In the same region, a city in Eswatini will be mobilized to join the program.

It is within the framework of this Strategic Partnership between UCLG Africa and PSI, and of this Pilot Program, that the two Parties have decided to join forces to celebrate the United Nations Public Service Day, which is held on June 23rd each year, proclaimed in 2003 by the United Nations General Assembly in its Resolution A/RES/57/277. It's a day that provides an opportunity to highlight the role of public administration in development and in communities, and above all to honor and celebrate civil servants (executives, managers, officers, agents, employees) in the Public Service.

Draft Agenda





Welcome and installation of the Honorable Guests and Participants

02:00pm – 02:30pm

Opening Remarks (TBC)

-          A representative of UN-DESA/DIPGD, New York 

-          A Representative of UCLG Africa.

-          A Representative of PSI Africa.
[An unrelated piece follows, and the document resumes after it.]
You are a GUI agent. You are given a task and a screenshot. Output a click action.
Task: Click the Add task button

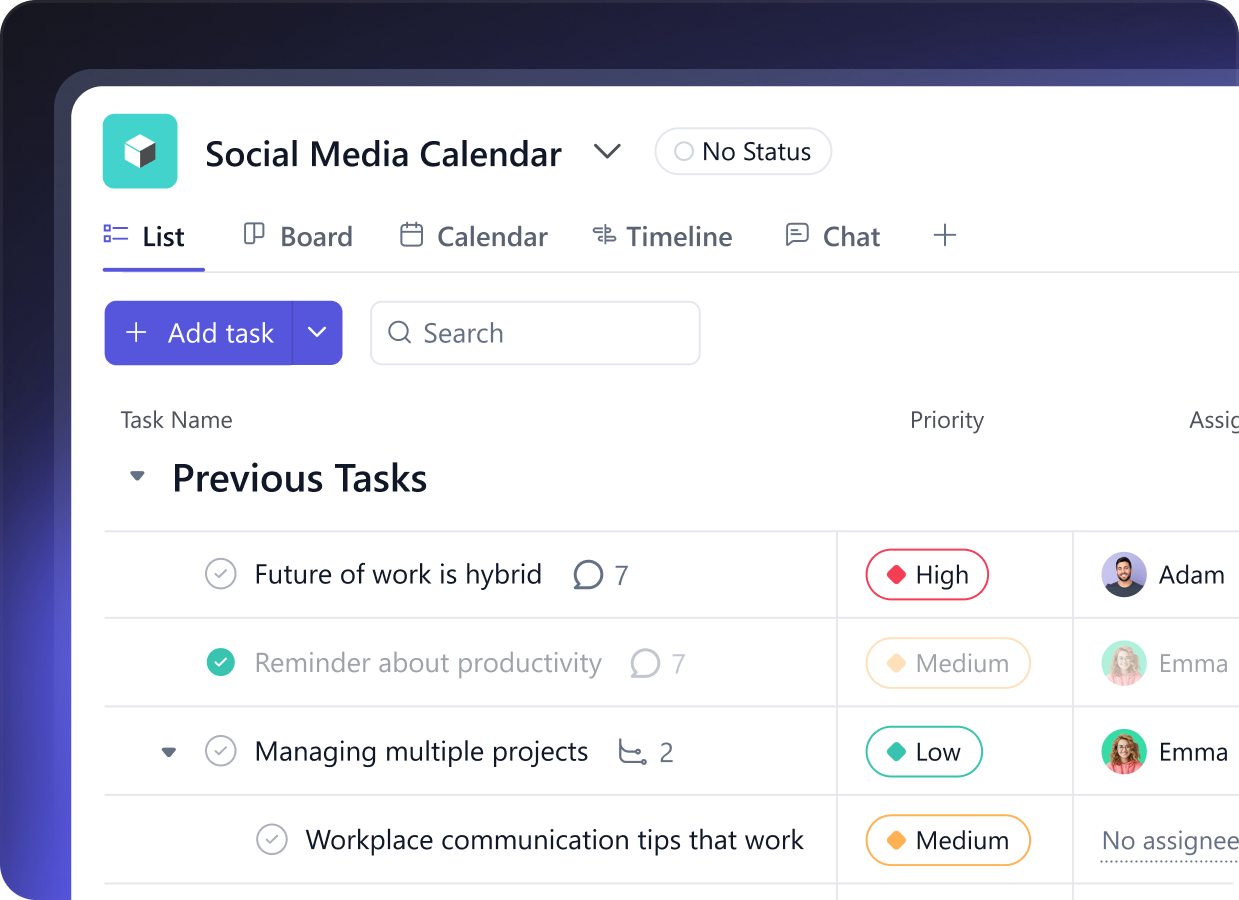(199, 333)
-          A Representative of the International Labor Organization (ILO).

02:30pm – 03:00pm

Introductory statements:

-          Why should we celebrate the United Nations Public Service Day, particularly at sub-national level?, by Dr John Mary Kauzya, Former United Nations Civil Servant, Senior Expert in Public Administration and Governance, Uganda.

-          Issues, challenges and opportunities for the Waste Management Sector in Africa, by (TBC).

03:00pm – 04:15pm

Peer Learning Moment between Mayors and Trade Unions involved in the UCLG Africa and PSI  Pilot Program (TBC):

1)      The Communal Council of the City of Casablanca and UMT, Morocco.

2)      Abuja City Council - Federal Capital Territory and the Union (TBC), Nigeria.

3)      The City of N'Djaména and the Fédération des Syndicats du Secteur Public du Tchad (FSPT), TChad.

4)      The Ilala Municipality & the TALGWU Trade Union, Tanzania.

5)      The Mazabuka City Council & Trade Union (TBC), Zambia.

6)      A City of Eswatini & a Trade Union (TBC), Eswatini.

04:15pm – 04:45pm

Testimonials from Civil Servants/Employees in the Waste Management Sector (TBC)

04:45pm – 05:15pm

Questions/Comments from the Virtual Room.

05:15pm – 05:30pm

Closing words and end of the Virtual Conference.